**Material provided**
•••••
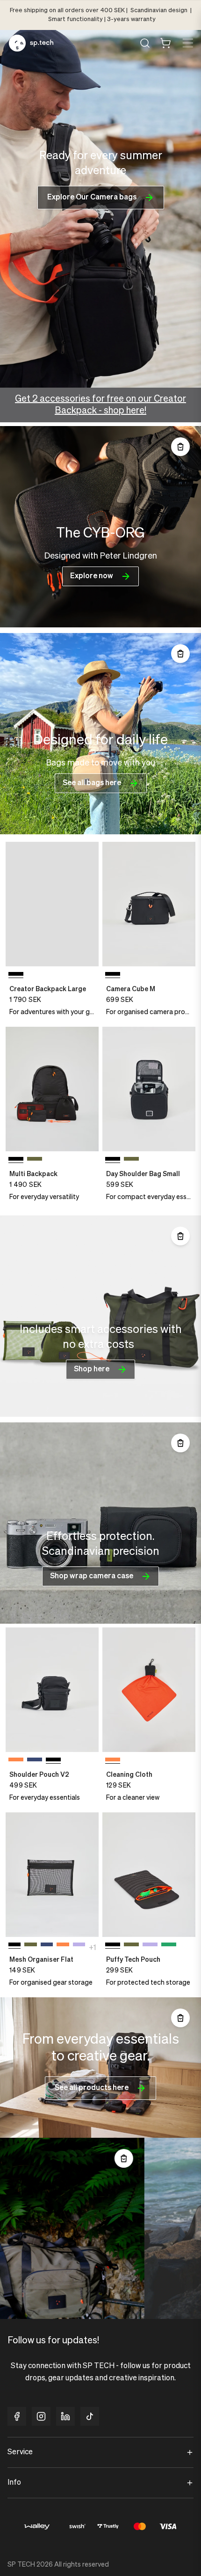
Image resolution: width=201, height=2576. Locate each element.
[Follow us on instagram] (41, 2416)
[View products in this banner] (180, 446)
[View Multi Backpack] (52, 1089)
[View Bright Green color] (168, 1946)
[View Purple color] (79, 1946)
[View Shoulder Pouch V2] (52, 1689)
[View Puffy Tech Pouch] (148, 1874)
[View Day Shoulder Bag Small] (148, 1089)
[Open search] (145, 43)
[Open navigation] (187, 43)
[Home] (31, 43)
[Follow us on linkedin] (65, 2416)
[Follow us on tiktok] (89, 2416)
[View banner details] (100, 526)
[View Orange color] (15, 1761)
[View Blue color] (34, 1761)
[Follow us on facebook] (16, 2416)
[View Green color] (34, 1160)
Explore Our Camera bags (91, 197)
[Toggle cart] (165, 43)
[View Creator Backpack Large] (52, 904)
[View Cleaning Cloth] (148, 1689)
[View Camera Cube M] (148, 904)
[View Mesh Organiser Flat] (52, 1874)
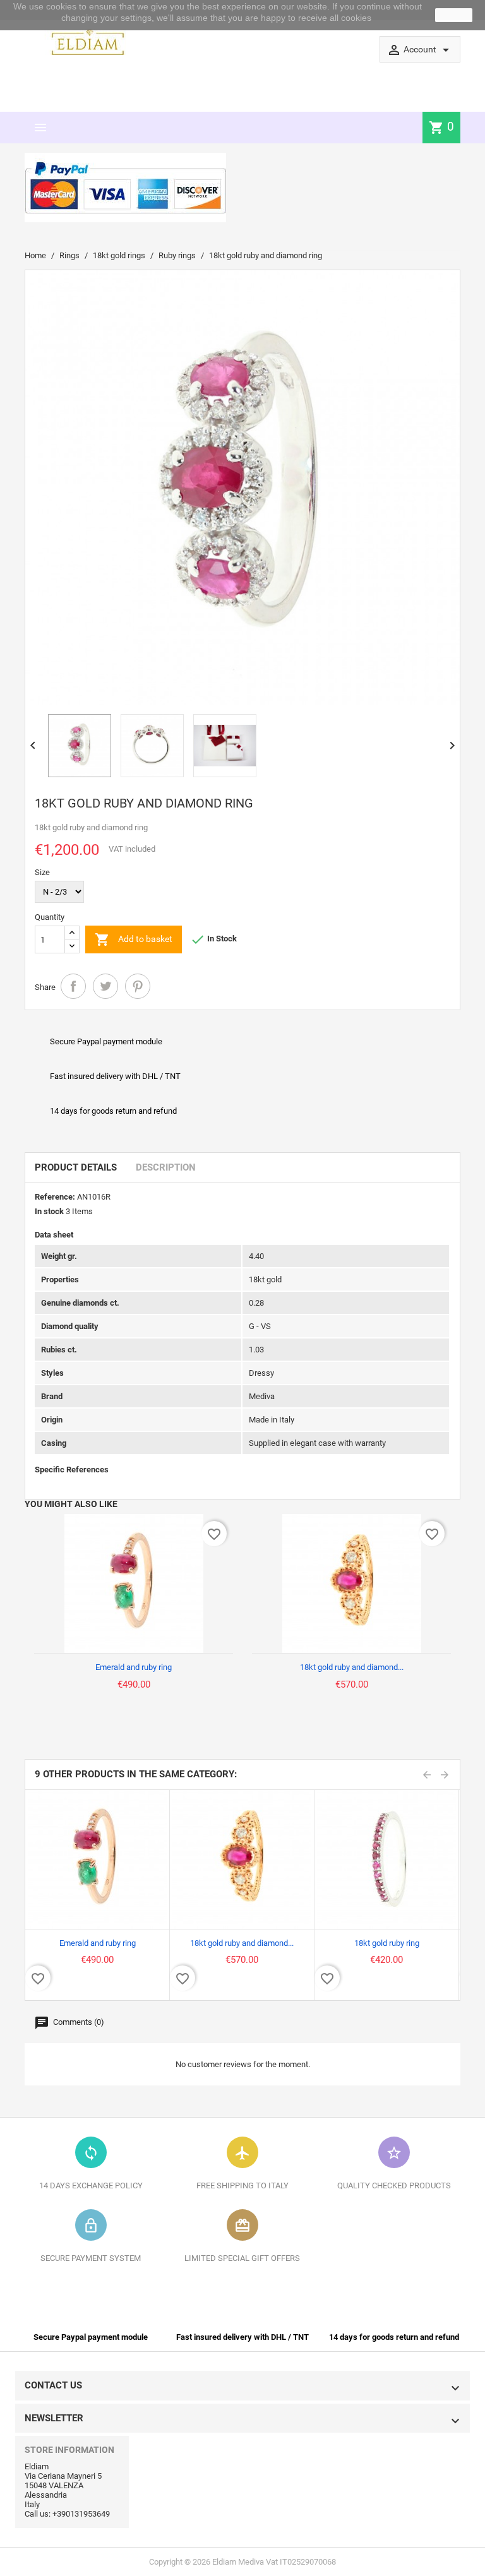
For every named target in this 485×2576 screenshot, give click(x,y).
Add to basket (133, 939)
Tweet (105, 986)
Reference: (55, 1197)
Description (166, 1167)
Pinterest (138, 986)
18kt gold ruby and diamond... (352, 1667)
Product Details (76, 1167)
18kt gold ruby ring (386, 1943)
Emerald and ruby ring (133, 1667)
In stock (49, 1211)
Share (73, 986)
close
•••••
**What is required**
Sift through the material above and copy each line that holds "Pouch".

**Result below**
[View Shoulder Pouch V2] (52, 1689)
[View Puffy Tech Pouch] (148, 1874)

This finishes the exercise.